Le policier est formé au maintien de l’ordre, pas au maintien de la paix. La question de la paix n’est pas évoquée à l’école de police, ni même lors de l’intégration du métier, encore moins après. La population est perçue comme un adversaire, un facteur de désordre probable. Exemple, l’instructeur qui accueille les nouveaux stagiaires policiers en disant que jusqu’à ce jour des jeunes gens sur un scooter sans casques ne sont que des jeunes gens sans casques, mais qu’à partir d’aujourd’hui ce sont des délinquants. Autre exemple, ce policier en maintien de l’ordre durant les manifestations anti-OMC (Organisation Mondiale du Commerce) à Genève, fin 2009, qui avoue s’être fait plaisir, tout de même, car, avec son groupe, il a pu en « serrer » quelques-uns… C’est ainsi que les services extraordinaires, durant les manifestations, ne sont jugés par les policiers, serviteurs de l’État, que comme des contraintes, des heures supplémentaires… et que les manifestants sont des emmerdeurs ; enfin l’État va devoir dédommager les policiers chèrement. C’est un jeu assez pervers, car les heures supplémentaires se payent en congés prolongés ou en salaire. Tout le système, donc les hiérarchies, en bénéficie. Personne n’a intérêt de changer le système. Ça se paye.

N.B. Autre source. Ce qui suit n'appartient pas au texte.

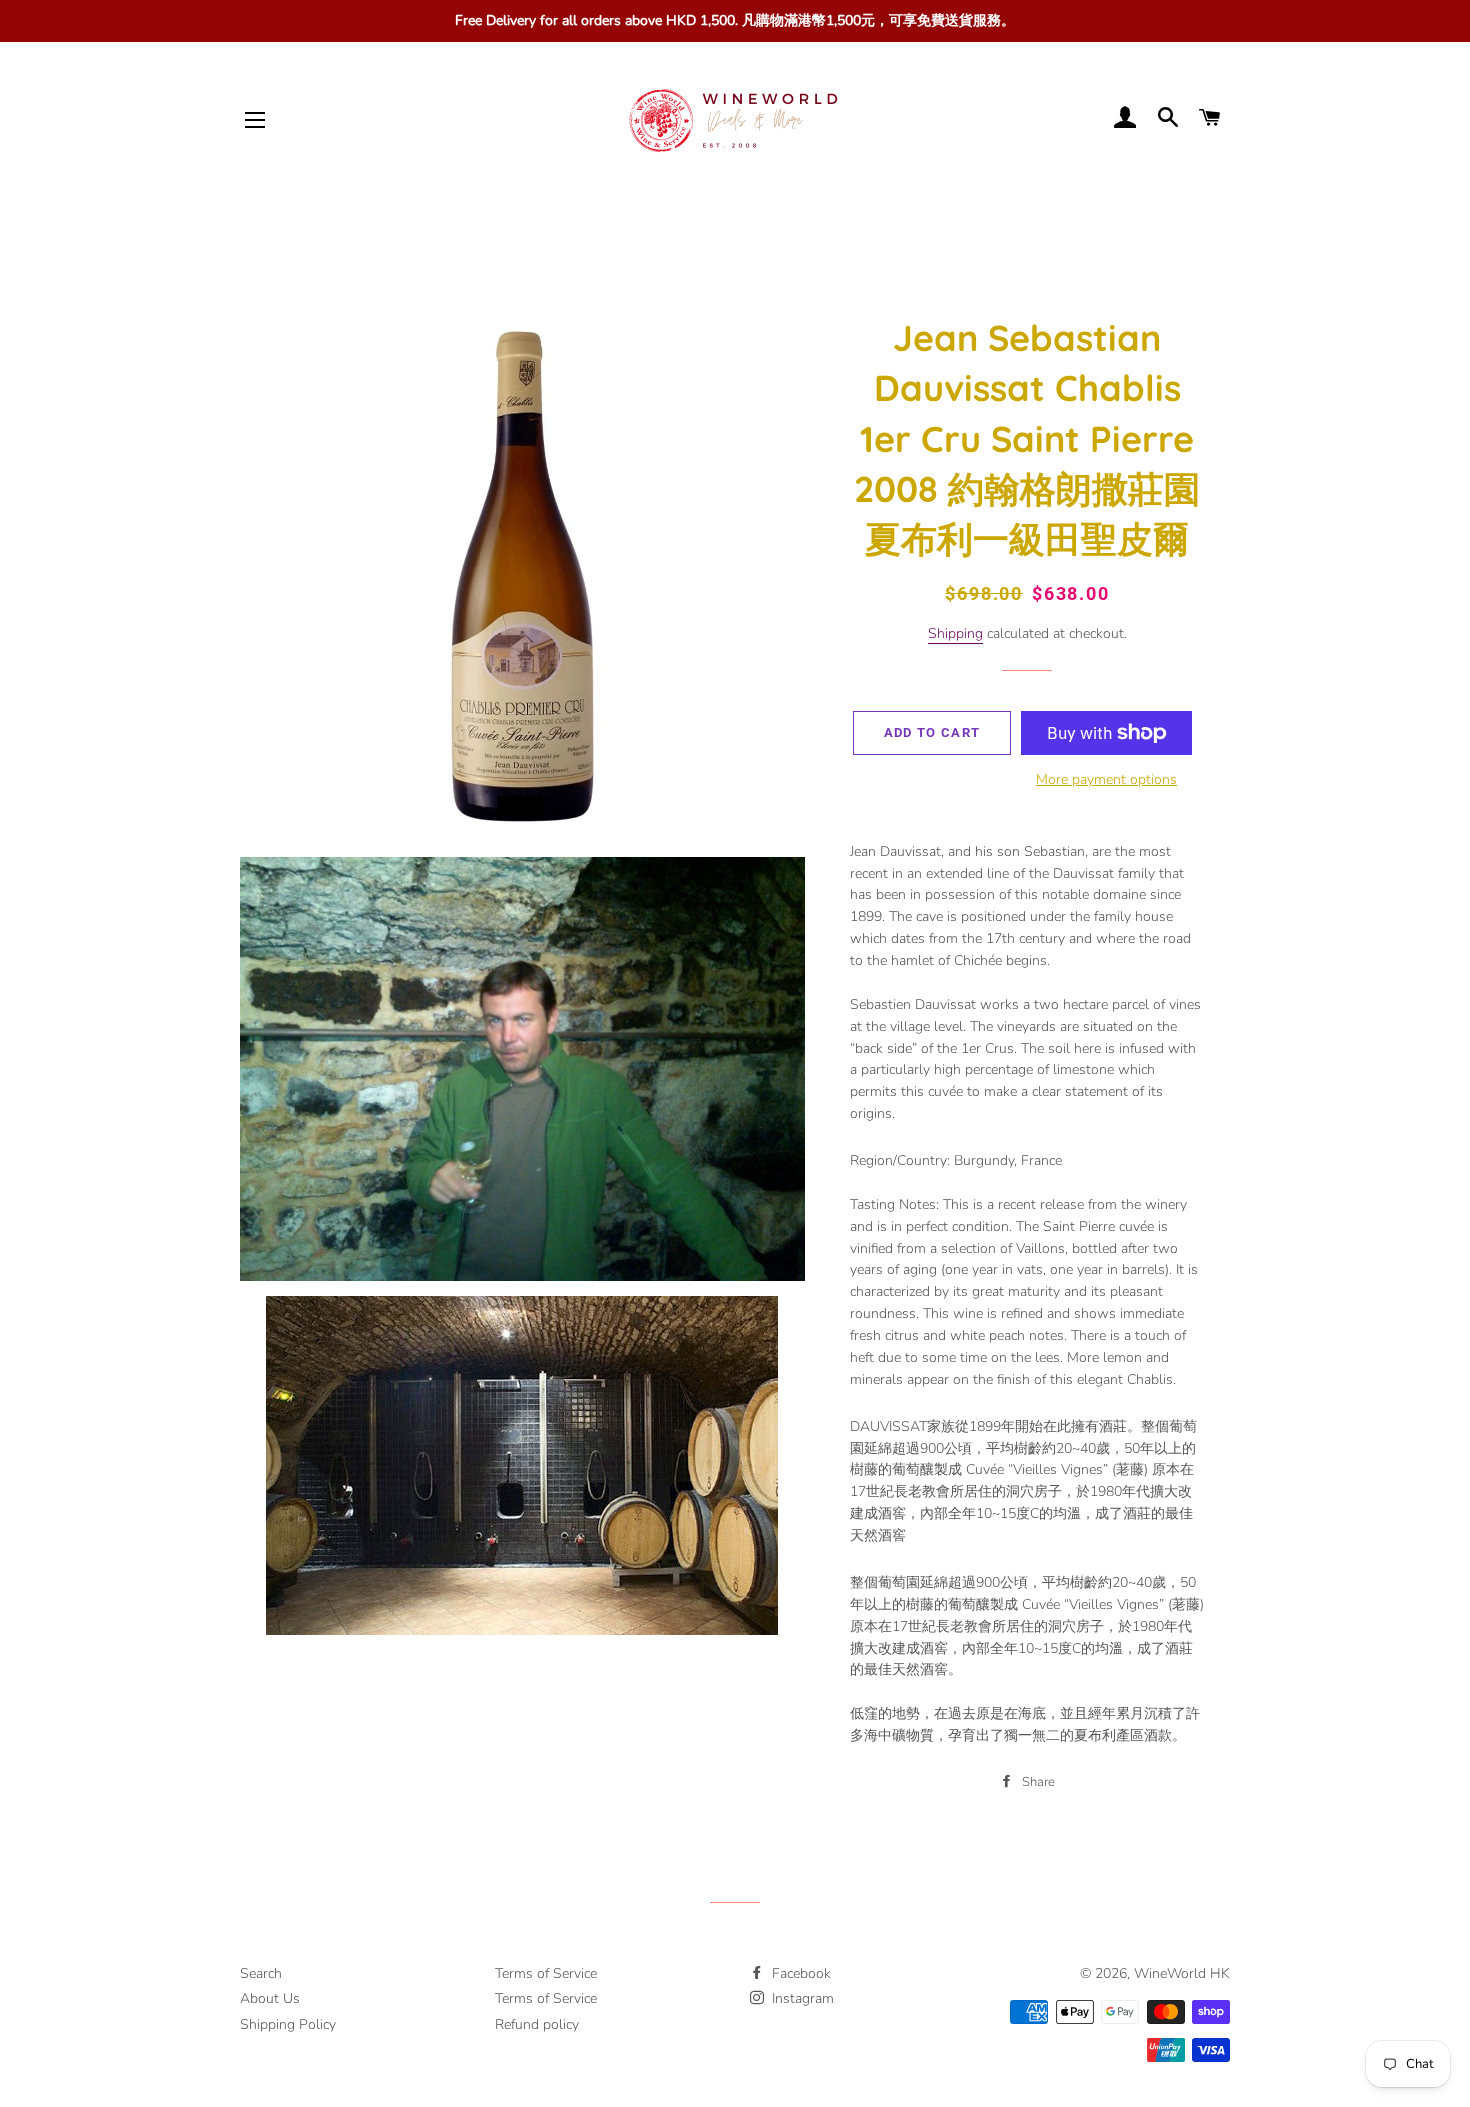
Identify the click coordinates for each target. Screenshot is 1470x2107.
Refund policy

Ça se négocie.

En bonne circonstance, le maintien et le rétablissement de l’ordre provoquent les effets les plus visibles et les plus connus du travail policier pour le tout public en général, que ce soit par relation directe, indirecte ou médiatique. Marc Rémy de l’École romande de la magistrature pénale (ERMP), à Neuchâtel, rappelle, à cet égard, que le maintien et le rétablissement de l’ordre public sont régis principalement par quatre principes juridiques généraux, distingués par la doctrine et la jurisprudence, que sont : la légalité, la proportionnalité, l’opportunité et le dit « perturbateur ».

Le principe de la légalité exige que toute atteinte aux Droits fondamentaux repose sur une base légale. La Constitution fédérale suisse précise, en son article 5. alinéa 1., que « Le droit est la base et la limite de l’activité de l’État . » Dans la pratique, l’autorité politique exécutive (communale et cantonale) est compétente pour évaluer l’opportunité de l’intervention, et l’autorité policière, à l’échelon opérationnel, est chargée d’exécuter les décisions prises par l’autorité politique. A ce stade, Marc Rémy précise « Ainsi, du point de vue purement juridique, il est abusif d’affirmer que la police est en charge du maintien de l’ordre public au sens large dans la mesure où de nombreuses composantes de cette notion telles que la santé et la salubrité publiques ne relèvent pas de sa compétence. » Nous verrons plus tard que cette nuance a son importance dans le partenariat de la police avec d’autres acteurs sociaux. Pour revenir au principe de légalité, le Code européen d’éthique de la police précise que celle-ci est tenue de vérifier d’office la légalité de ses interventions avant et pendant les manifestations.